WORK REQUEST => Present an exact copy of each line below.

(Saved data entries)
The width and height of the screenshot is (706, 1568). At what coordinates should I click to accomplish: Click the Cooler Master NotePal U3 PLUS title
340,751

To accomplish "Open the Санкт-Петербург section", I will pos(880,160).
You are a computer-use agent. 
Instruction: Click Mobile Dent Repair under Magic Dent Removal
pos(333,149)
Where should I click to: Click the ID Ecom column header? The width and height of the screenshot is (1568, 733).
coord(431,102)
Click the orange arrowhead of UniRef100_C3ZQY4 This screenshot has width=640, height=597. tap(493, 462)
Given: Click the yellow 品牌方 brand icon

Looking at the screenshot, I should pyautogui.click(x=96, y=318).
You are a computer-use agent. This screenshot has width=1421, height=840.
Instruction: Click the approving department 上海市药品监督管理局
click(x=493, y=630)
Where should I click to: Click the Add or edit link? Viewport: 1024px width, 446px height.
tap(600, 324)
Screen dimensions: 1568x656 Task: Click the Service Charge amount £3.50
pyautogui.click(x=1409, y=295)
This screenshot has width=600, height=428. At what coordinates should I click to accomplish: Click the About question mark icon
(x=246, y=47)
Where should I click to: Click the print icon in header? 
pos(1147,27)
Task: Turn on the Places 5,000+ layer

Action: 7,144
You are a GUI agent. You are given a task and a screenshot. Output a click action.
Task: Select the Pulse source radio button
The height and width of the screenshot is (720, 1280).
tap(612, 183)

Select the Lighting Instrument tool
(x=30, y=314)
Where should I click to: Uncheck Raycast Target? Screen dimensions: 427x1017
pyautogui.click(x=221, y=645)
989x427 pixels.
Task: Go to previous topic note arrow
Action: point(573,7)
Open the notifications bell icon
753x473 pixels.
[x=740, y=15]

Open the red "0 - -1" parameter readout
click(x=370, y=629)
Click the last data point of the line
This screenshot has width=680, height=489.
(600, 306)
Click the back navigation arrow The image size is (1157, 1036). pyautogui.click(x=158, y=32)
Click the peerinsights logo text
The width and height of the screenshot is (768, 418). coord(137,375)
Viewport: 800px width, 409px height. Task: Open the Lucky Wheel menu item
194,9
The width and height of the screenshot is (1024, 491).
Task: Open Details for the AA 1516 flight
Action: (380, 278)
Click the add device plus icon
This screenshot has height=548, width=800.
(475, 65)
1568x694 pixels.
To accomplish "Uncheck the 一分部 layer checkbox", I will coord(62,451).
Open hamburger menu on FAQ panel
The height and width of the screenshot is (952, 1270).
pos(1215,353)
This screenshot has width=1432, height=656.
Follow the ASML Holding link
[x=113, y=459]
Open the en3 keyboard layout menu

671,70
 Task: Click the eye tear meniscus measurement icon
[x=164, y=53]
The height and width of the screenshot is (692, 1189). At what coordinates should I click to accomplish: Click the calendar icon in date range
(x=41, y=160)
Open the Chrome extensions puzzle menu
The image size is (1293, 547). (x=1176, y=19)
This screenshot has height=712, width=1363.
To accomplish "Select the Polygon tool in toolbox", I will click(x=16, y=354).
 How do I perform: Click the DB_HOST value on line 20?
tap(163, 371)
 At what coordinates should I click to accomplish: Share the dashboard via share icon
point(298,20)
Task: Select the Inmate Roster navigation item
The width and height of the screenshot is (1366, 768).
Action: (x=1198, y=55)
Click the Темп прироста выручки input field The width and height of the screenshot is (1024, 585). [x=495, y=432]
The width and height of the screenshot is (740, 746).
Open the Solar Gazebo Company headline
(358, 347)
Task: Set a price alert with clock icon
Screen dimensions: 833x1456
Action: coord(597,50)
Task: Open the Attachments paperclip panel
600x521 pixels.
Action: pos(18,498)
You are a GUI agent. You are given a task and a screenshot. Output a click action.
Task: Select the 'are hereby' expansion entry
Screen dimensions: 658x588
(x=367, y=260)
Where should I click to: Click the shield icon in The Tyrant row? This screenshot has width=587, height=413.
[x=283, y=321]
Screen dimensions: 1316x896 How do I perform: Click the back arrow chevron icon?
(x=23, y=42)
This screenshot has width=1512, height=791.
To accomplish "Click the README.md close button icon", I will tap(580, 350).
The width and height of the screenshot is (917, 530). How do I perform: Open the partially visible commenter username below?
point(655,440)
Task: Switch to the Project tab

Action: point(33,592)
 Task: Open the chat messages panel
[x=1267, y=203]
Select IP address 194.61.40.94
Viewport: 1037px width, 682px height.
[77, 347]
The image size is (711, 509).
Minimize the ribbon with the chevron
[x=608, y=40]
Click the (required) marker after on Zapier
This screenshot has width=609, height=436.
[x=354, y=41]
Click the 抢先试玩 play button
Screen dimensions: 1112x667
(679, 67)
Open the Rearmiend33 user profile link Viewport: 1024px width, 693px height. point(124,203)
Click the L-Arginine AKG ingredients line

ANSWER FOR THE TASK =>
The width and height of the screenshot is (706, 1568). At what coordinates should I click to accomplish: Click the Cooler Master NotePal U3 PLUS title
340,751

To accomplish "Open the Санкт-Петербург section", I will pos(880,160).
You are a computer-use agent. 
Instruction: Click Mobile Dent Repair under Magic Dent Removal
pos(333,149)
Where should I click to: Click the ID Ecom column header? The width and height of the screenshot is (1568, 733).
coord(431,102)
Click the orange arrowhead of UniRef100_C3ZQY4 This screenshot has width=640, height=597. tap(493, 462)
Given: Click the yellow 品牌方 brand icon

Looking at the screenshot, I should pyautogui.click(x=96, y=318).
You are a computer-use agent. This screenshot has width=1421, height=840.
Instruction: Click the approving department 上海市药品监督管理局
click(x=493, y=630)
Where should I click to: Click the Add or edit link? Viewport: 1024px width, 446px height.
tap(600, 324)
Screen dimensions: 1568x656 Task: Click the Service Charge amount £3.50
pyautogui.click(x=1409, y=295)
This screenshot has width=600, height=428. At what coordinates should I click to accomplish: Click the About question mark icon
(x=246, y=47)
Where should I click to: Click the print icon in header? 
pos(1147,27)
Task: Turn on the Places 5,000+ layer

Action: 7,144
You are a GUI agent. You are given a task and a screenshot. Output a click action.
Task: Select the Pulse source radio button
The height and width of the screenshot is (720, 1280).
tap(612, 183)

Select the Lighting Instrument tool
(x=30, y=314)
Where should I click to: Uncheck Raycast Target? Screen dimensions: 427x1017
pyautogui.click(x=221, y=645)
989x427 pixels.
Task: Go to previous topic note arrow
Action: point(573,7)
Open the notifications bell icon
753x473 pixels.
[x=740, y=15]

Open the red "0 - -1" parameter readout
click(x=370, y=629)
Click the last data point of the line
This screenshot has width=680, height=489.
(600, 306)
Click the back navigation arrow The image size is (1157, 1036). pyautogui.click(x=158, y=32)
Click the peerinsights logo text
The width and height of the screenshot is (768, 418). coord(137,375)
Viewport: 800px width, 409px height. Task: Open the Lucky Wheel menu item
194,9
The width and height of the screenshot is (1024, 491).
Task: Open Details for the AA 1516 flight
Action: (380, 278)
Click the add device plus icon
This screenshot has height=548, width=800.
(475, 65)
1568x694 pixels.
To accomplish "Uncheck the 一分部 layer checkbox", I will coord(62,451).
Open hamburger menu on FAQ panel
The height and width of the screenshot is (952, 1270).
pos(1215,353)
This screenshot has width=1432, height=656.
Follow the ASML Holding link
[x=113, y=459]
Open the en3 keyboard layout menu

671,70
 Task: Click the eye tear meniscus measurement icon
[x=164, y=53]
The height and width of the screenshot is (692, 1189). At what coordinates should I click to accomplish: Click the calendar icon in date range
(x=41, y=160)
Open the Chrome extensions puzzle menu
The image size is (1293, 547). (x=1176, y=19)
This screenshot has height=712, width=1363.
To accomplish "Select the Polygon tool in toolbox", I will click(x=16, y=354).
 How do I perform: Click the DB_HOST value on line 20?
tap(163, 371)
 At what coordinates should I click to accomplish: Share the dashboard via share icon
point(298,20)
Task: Select the Inmate Roster navigation item
The width and height of the screenshot is (1366, 768).
Action: (x=1198, y=55)
Click the Темп прироста выручки input field The width and height of the screenshot is (1024, 585). [x=495, y=432]
The width and height of the screenshot is (740, 746).
Open the Solar Gazebo Company headline
(358, 347)
Task: Set a price alert with clock icon
Screen dimensions: 833x1456
Action: coord(597,50)
Task: Open the Attachments paperclip panel
600x521 pixels.
Action: pos(18,498)
You are a GUI agent. You are given a task and a screenshot. Output a click action.
Task: Select the 'are hereby' expansion entry
Screen dimensions: 658x588
(x=367, y=260)
Where should I click to: Click the shield icon in The Tyrant row? This screenshot has width=587, height=413.
[x=283, y=321]
Screen dimensions: 1316x896 How do I perform: Click the back arrow chevron icon?
(x=23, y=42)
This screenshot has width=1512, height=791.
To accomplish "Click the README.md close button icon", I will tap(580, 350).
The width and height of the screenshot is (917, 530). How do I perform: Open the partially visible commenter username below?
point(655,440)
Task: Switch to the Project tab

Action: point(33,592)
 Task: Open the chat messages panel
[x=1267, y=203]
Select IP address 194.61.40.94
Viewport: 1037px width, 682px height.
[77, 347]
The image size is (711, 509).
Minimize the ribbon with the chevron
[x=608, y=40]
Click the (required) marker after on Zapier
This screenshot has width=609, height=436.
[x=354, y=41]
Click the 抢先试玩 play button
Screen dimensions: 1112x667
(679, 67)
Open the Rearmiend33 user profile link Viewport: 1024px width, 693px height. point(124,203)
Click the L-Arginine AKG ingredients line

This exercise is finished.